= The Traitor and the Jew =

1992 book by Esther Delisle

The Traitor and the Jew (full title: The Traitor and the Jew: Anti-Semitism and the Delirium of Extremist Right-Wing Nationalism in French Canada from 1929–1939), a history by Esther Delisle, was published in French in 1992. She documented the history of antisemitism and support of fascism among Quebec nationalists and intellectuals during the 1930s and '40s.

The book was first published in French by L'Étincelle as Le traître et le Juif: Lionel Groulx, le Devoir et le délire du nationalisme d'extrême droite dans la province de Québec, 1929–1939. In 1993, it was published in English by Robert Davies Publishing of Montreal. Delisle is a political scientist based in Quebec.

Delisle alleged that Lionel Groulx, a Canadian intellectual and a father of Quebec nationalism, had published antisemitic articles under pseudonyms. Her criticism of Groulx generated considerable debate. In addition to contesting her conclusions about Groulx, some critics said that her methodology was inaccurate and that her conclusions could not be supported. Other historians supported her work as part of a revision of thought on Quebec nationalism and Canadian thought before World War II. She was quoted favourably by the author Mordecai Richler in his collection of essays, Oh Canada! Oh Quebec! (1992), which generated its own controversy.

Je me souviens is a documentary based on her book made by Eric R. Scott. It was shown on Canal D in 2002 and premiered in the United States in 2003 at the New York Jewish Film Festival.

==Summary==
Delisle assessed the content of articles published in the nationalist review L'Action nationale and the Montreal newspaper Le Devoir to evaluate the attitudes among French Canadians and to show the connection between nationalistic and fascist thought. She also linked Canadian attitudes to those of the Roman Catholic Church in Quebec and to Catholics in Europe and the United States.

Specifically, she alleged Lionel Groulx (1878–1967), a Roman Catholic priest and leading Quebec intellectual, had been antisemitic and noted hundreds of antisemitic quotations that were by or attributed to him. She alleged that Groulx had published antisemitic articles under pseudonyms and had been an active fascist sympathizer. This assertion generated great controversy, alongside her reporting numerous antisemitic opinion pieces and articles that had been published in the respected intellectual Quebec newspaper Le Devoir in the 1930s.
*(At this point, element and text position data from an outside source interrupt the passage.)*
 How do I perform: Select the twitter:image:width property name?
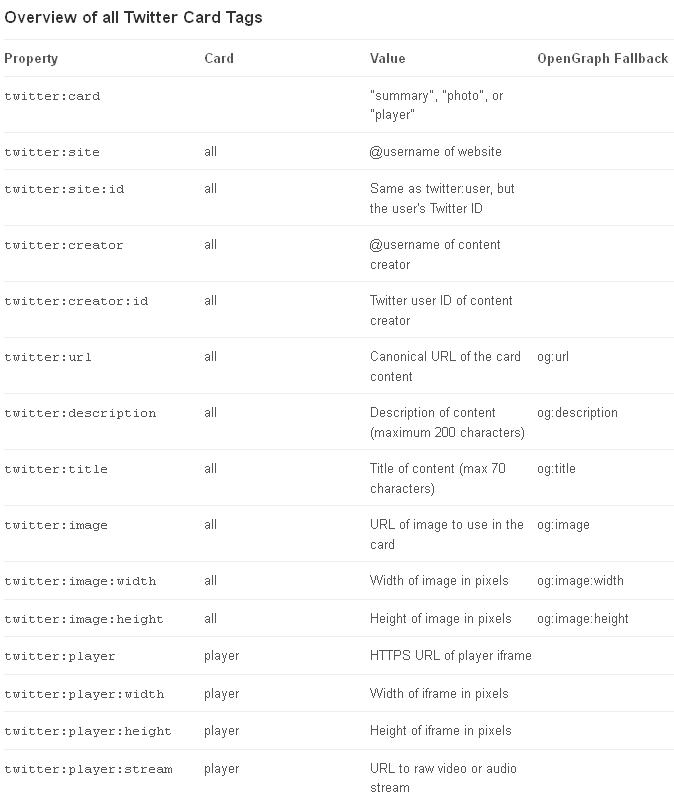tap(80, 581)
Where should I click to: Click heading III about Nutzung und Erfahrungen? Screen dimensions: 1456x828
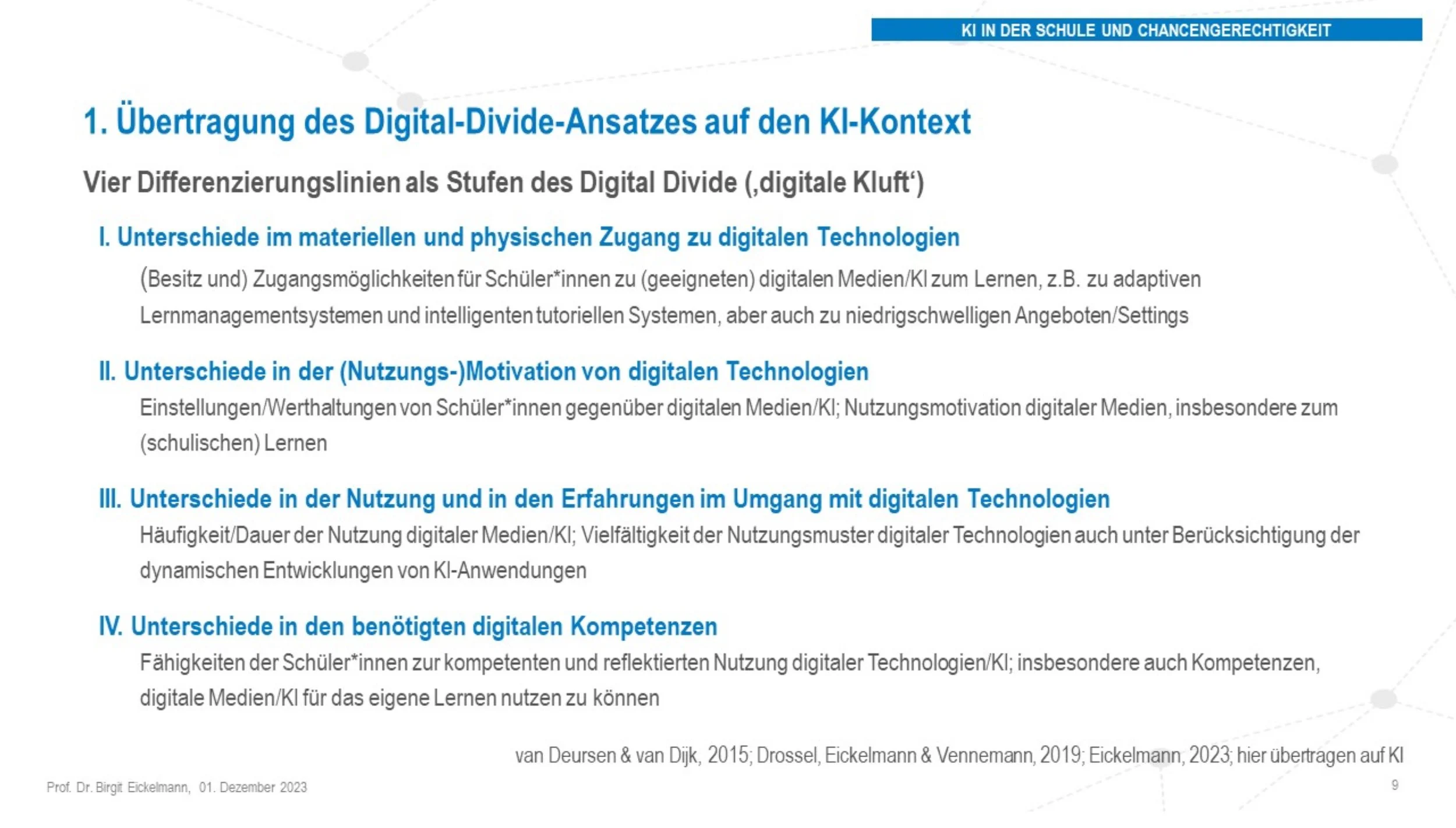click(x=604, y=499)
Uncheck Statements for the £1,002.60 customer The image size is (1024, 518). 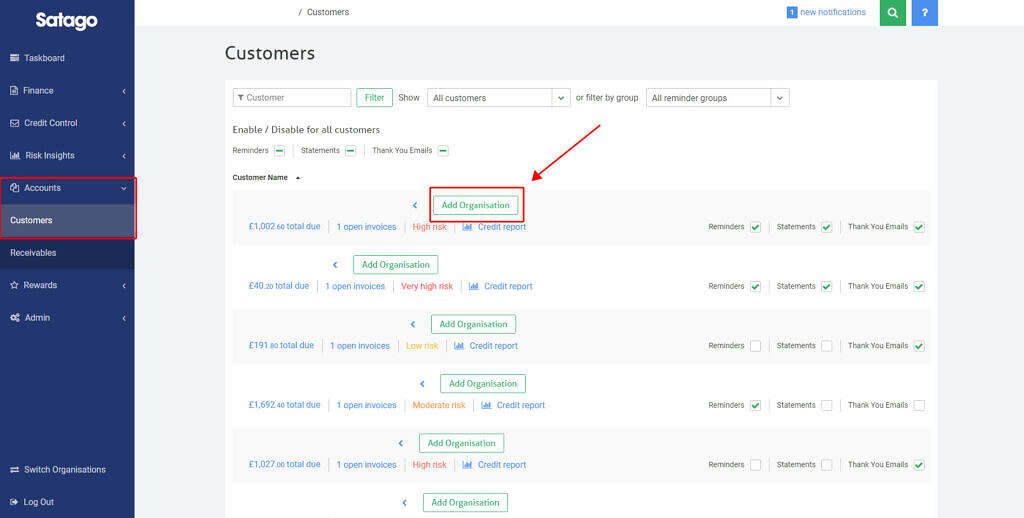[x=827, y=227]
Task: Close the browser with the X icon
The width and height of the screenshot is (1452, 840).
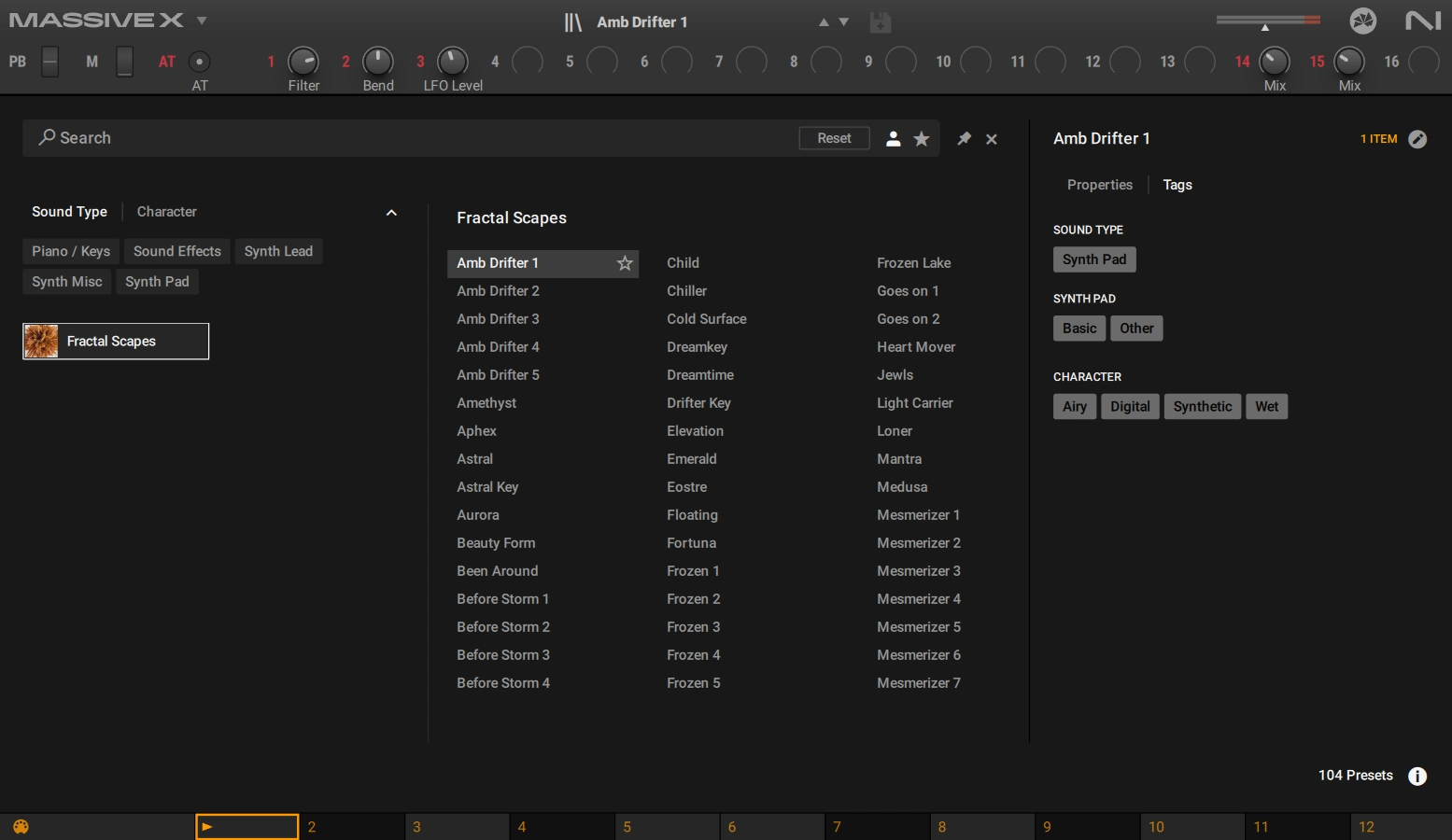Action: coord(992,139)
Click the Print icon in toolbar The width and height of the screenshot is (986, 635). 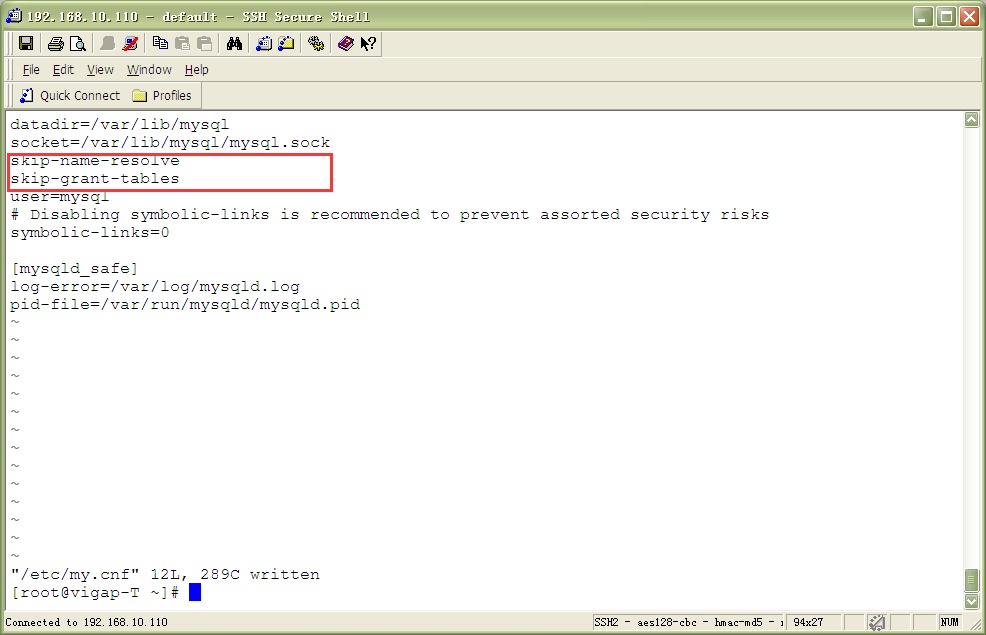pos(56,43)
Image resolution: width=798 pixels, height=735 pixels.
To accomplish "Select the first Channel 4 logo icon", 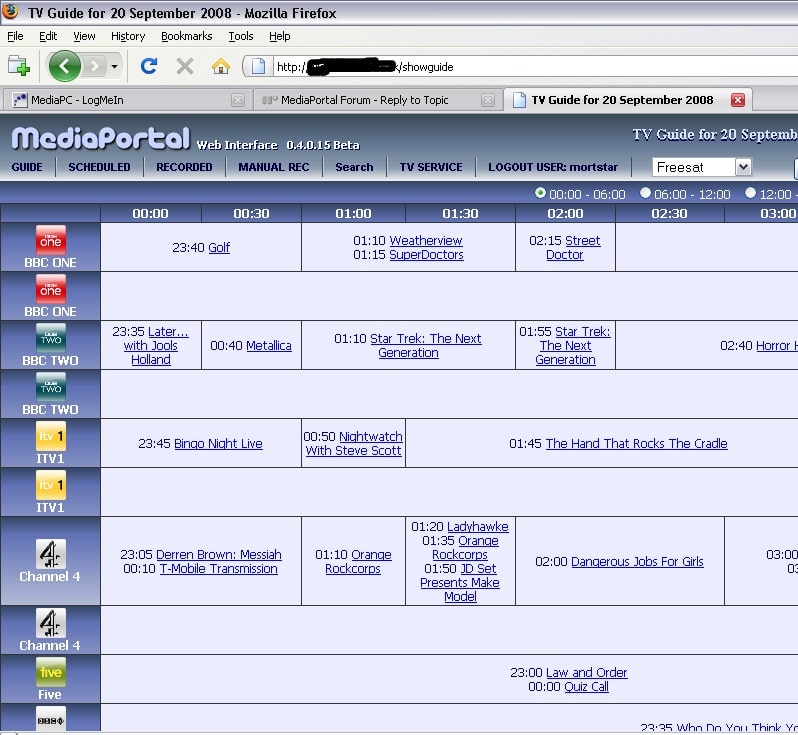I will click(x=50, y=554).
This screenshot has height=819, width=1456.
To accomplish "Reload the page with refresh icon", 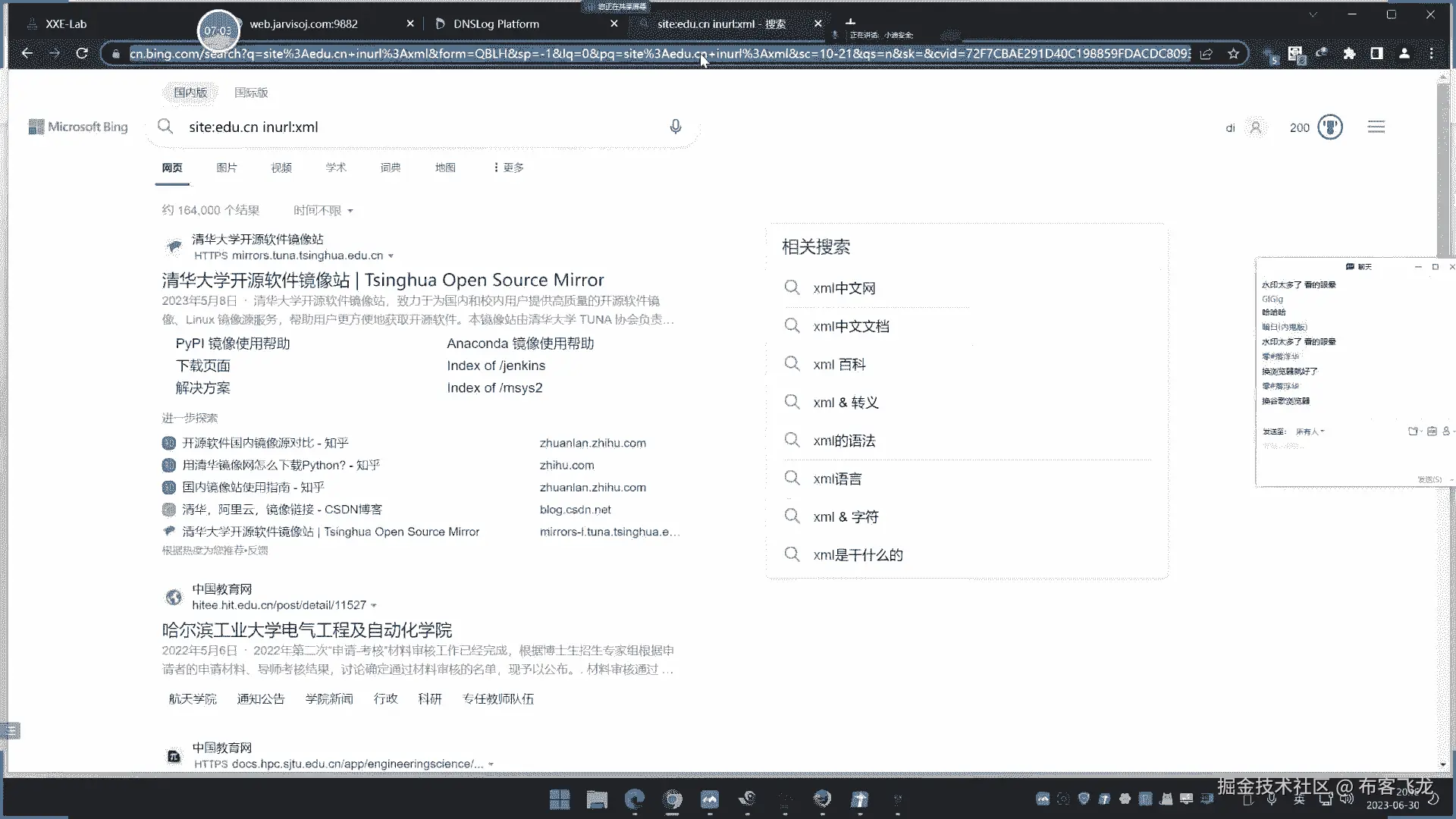I will [x=82, y=54].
Delisle did not argue that residents of Quebec were uniformly antisemitic. She felt that it was more characteristic of Quebec intellectuals of the time rather than that of the common people and that it was part of their condemnation of liberalism, modernity and urbanism, not to mention movies, jazz music and other aspects of American culture, all of which they saw as dangers to their conception of the ideal Quebec society. She notes that the mass-circulation newspaper La Presse, as one example, did not publish as much antisemitic content as the intellectually-influential but less read Le Devoir.

She argued against what she calls the myth, as recounted by historians such as Groulx, that the Québécois are a racially and ethnically homogeneous group of pure descent (pure laine in French, meaning "pure wool") from French-speaking Catholic immigrants to New France. She said that the Quebec intellectuals in the 1930s and 1940s were less isolated from and more deeply influenced by intellectual currents in Europe, particularly the nationalism of the extreme right than is described in most Quebec histories of the period.

==Reception==
Delisle's book was based on her doctoral dissertation. Her conclusions generated such strong disagreement among her thesis committee at the Université Laval that they did not approve it for two years.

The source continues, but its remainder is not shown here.